Cross-service Log Correlation:

def correlate_across_services(logs_by_service, request_id_field='request_id'):
    """
    Один request_id может проходить через 10+ сервисов
    Агрегация всех логов одного запроса → полная картина ошибки
    """
    request_logs = {}

    for service, logs in logs_by_service.items():
        for log in logs:
            req_id = log.get(request_id_field)
            if req_id:
                if req_id not in request_logs:
                    request_logs[req_id] = []
                request_logs[req_id].append({
                    'service': service,
                    'timestamp': log['timestamp'],
                    'level': log['level'],
                    'message': log['message']
                })

    # Сортировка по времени для каждого request
    for req_id in request_logs:
        request_logs[req_id].sort(key=lambda x: x['timestamp'])

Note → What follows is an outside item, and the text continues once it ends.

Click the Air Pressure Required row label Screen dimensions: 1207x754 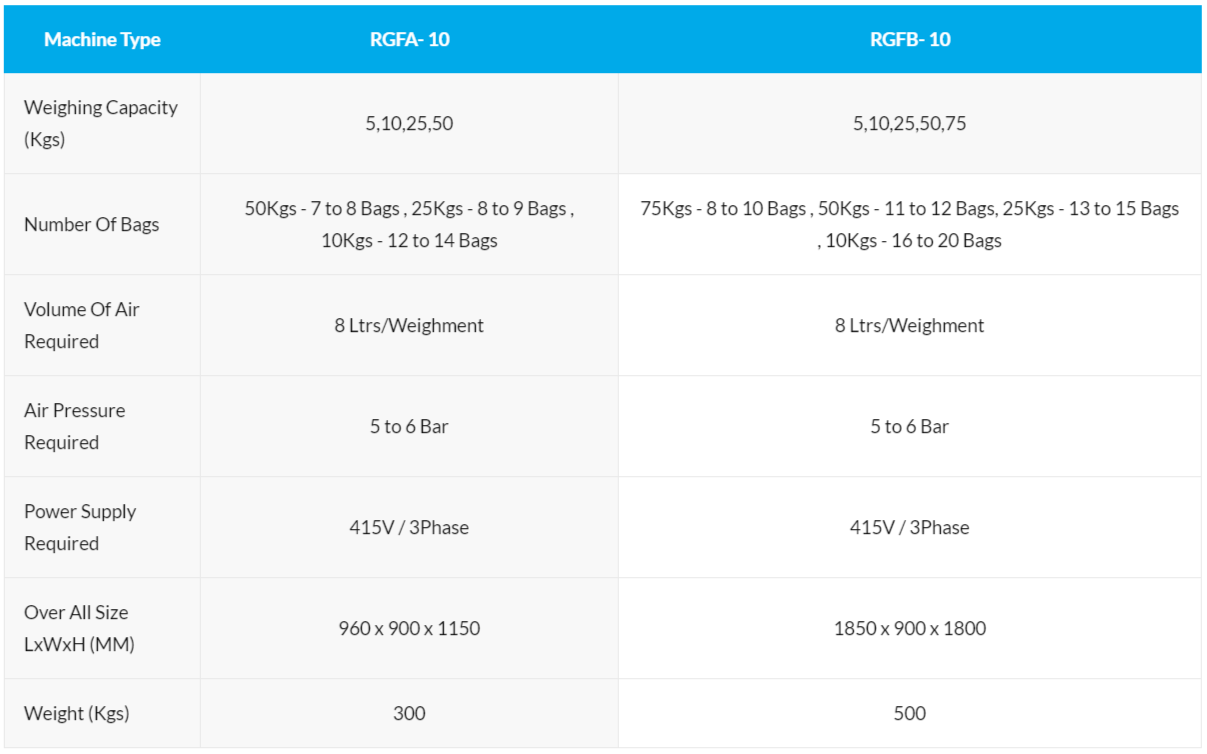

    # Находим запросы с ERROR в цепочке
    failed_requests = {
        req_id: logs for req_id, logs in request_logs.items()
        if any(l['level'] == 'ERROR' for l in logs)
    }

    return failed_requests

Practical implementation

ELK Stack + ML Layer:

Elasticsearch: log storage and retrieval
Logstash/Fluent Bit: collection and formatting
Kibana: Basic Visualization
ML Layer (Python FastAPI): Drain3 + anomaly detection + severity classifier

Kafka for streaming:

from kafka import KafkaConsumer
import json

consumer = KafkaConsumer(
    'logs-topic',
    bootstrap_servers=['kafka:9092'],
    value_deserializer=lambda m: json.loads(m.decode('utf-8'))
)

template_monitor = TemplateFrequencyMonitor()
anomaly_detector = SemanticLogAnomalyDetector()

for message in consumer:
    log_entry = message.value
    # Парсинг
    parsed = miner.add_log_message(log_entry['message'])
    # Частотная аномалия
    freq_anomalies = template_monitor.update_single(parsed['template_mined'])
    # Семантическая аномалия
    is_anomaly, score = anomaly_detector.detect(log_entry['message'])

    if freq_anomalies or is_anomaly:
        send_to_alert_manager(log_entry, freq_anomalies, score)

Timeframe: Drain3 parsing + frequency anomaly + Elasticsearch integration — 3-4 weeks. Semantic anomaly (BERT), sequence detection, cross-service correlation, severity classification — 2-3 months.